Table 4 shows the evaluation results for these models. Both GPT-3 and GPT\(-\)3.5 achieve only random performance(50%). GPT3.5 outperforms GPT3 by about 6% in every setting, but the performance is still far from proficiency in monotonicity reasoning. These low performances raise the question of whether LLMs’ can emulate logical reasoning expressed in natural language. Interestingly, instruction tuning with RLHF Ouyang et al. (2022) does not help the model substantially improve its understanding of logical inference, as shown in the overall low accuracy from GPT\(-\)3.5. On the other hand, compared to GPT-3, whose performance seems irrelevant with respect to the number of in-context examples, GPT3.5 shows consistent improvements as we give the model more examples, although such increases are still marginal. GPT\(-\)3.5’s performance gain from in-context learning is only trivial (0.4%). The results show that the in-context examples give the model certain levels of domain-specific task knowledge but fail to help the model fully learn the ability to perform monotonicity reasoning. GPT-3’s poor performance in the zero-shot setting and performance fluctuation among different in-context learning settings suggest that the model only learns the shallow structure knowledge about the task rather than the implicit reasoning skill. Regarding smaller instruction-tuned models, Flan-T5 outperforms GPT-3 and is comparable to GPT\(-\)3.5 in the 16-shot setting. However, its performance is still near random, suggesting that it understands the task better due to many instruction-fine-tuning tasks but still fails to learn the logical reasoning rules from the instructions.
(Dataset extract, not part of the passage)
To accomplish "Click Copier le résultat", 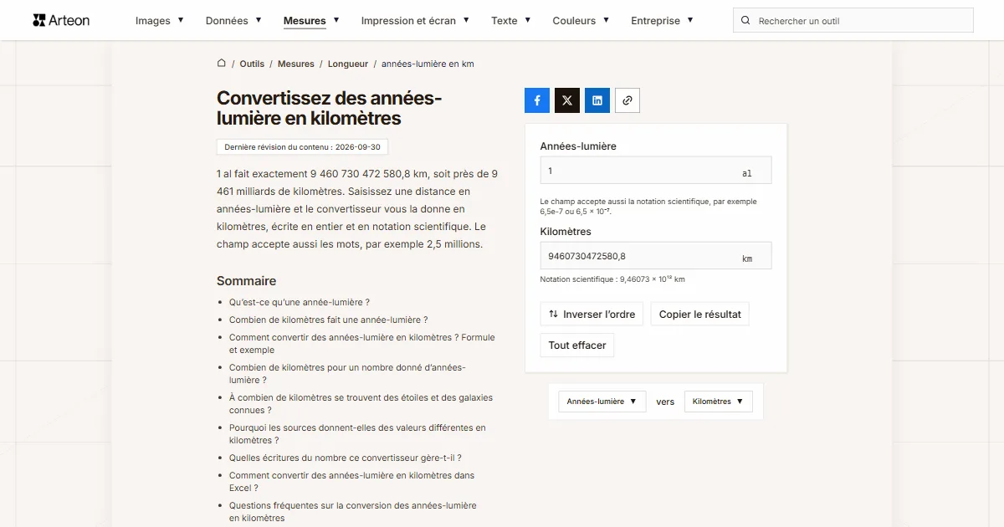I will (699, 315).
For smaller models, both RoBERTa and DeBERTa show near-random performances. Their lack of knowledge of monotonicity reasoning is expected as Chen and Gao (2022) showed that pretrained transformer-based models may not encode much monotonicity information during their pre-training process. Nevertheless, even fine-tuning with commonly used NLI training data still fails to benefit models’ performance on monotonicity reasoning. Such results lead to concerns about the learning quality of the models and the lack of logical reasoning samples in these common NLI datasets. Overall, we show that large language models still require a major effort to improve their reasoning ability on logic.

Table 4 Evaluation results for large language models (LLMs) on CURRICULUM’s monotonicity test set. Here M refers to million and B refers to billion for the number of parameters

5 Conclusions

In this paper, we provide an in-depth discussion of monotonicity reasoning in the age of neural foundation models. To summarize, we first propose the AttentiveTreeNet to investigate the effectiveness of incorporating structural knowledge and linguistic principles into neural architectures on monotonicity reasoning. Next, we propose a hybrid reasoning framework that utilizes both symbolic reasoning modules built from human-defined logical rules and neural language models to solve monotonicity NLI problems. For the third part, we analyze several popular and powerful large foundation models on monotonicity reasoning to verify if the ability to emulate logical reasoning has emerged in these massive neural models. Our evaluation focus on the MED benchmark and the CURRICULUM benchmark’s monotonicity section. Our analysis shows that injecting structural knowledge into advanced neural networks can largely improve the original network’s performance on monotonicity inference. However, performing reasoning jointly using symbolic and neural modules can further master the monotonicity reasoning task and achieve state-of-the-art performance while maintaining high interpretability. We show that large language models are far from mastering the skill of logical reasoning. Although popular models like InstructGPT can make powerful generations and predictions for various linguistic tasks and applications, they can only achieve a random performance on monotonicity reasoning. Overall, our work reveals the limitation of current large foundation models and sheds light on the new direction of approaching logical reasoning through neural-symbolic inference. For future work, it would be exciting to see symbolic reasoning systems built on top of large language models for complex logical reasoning tasks.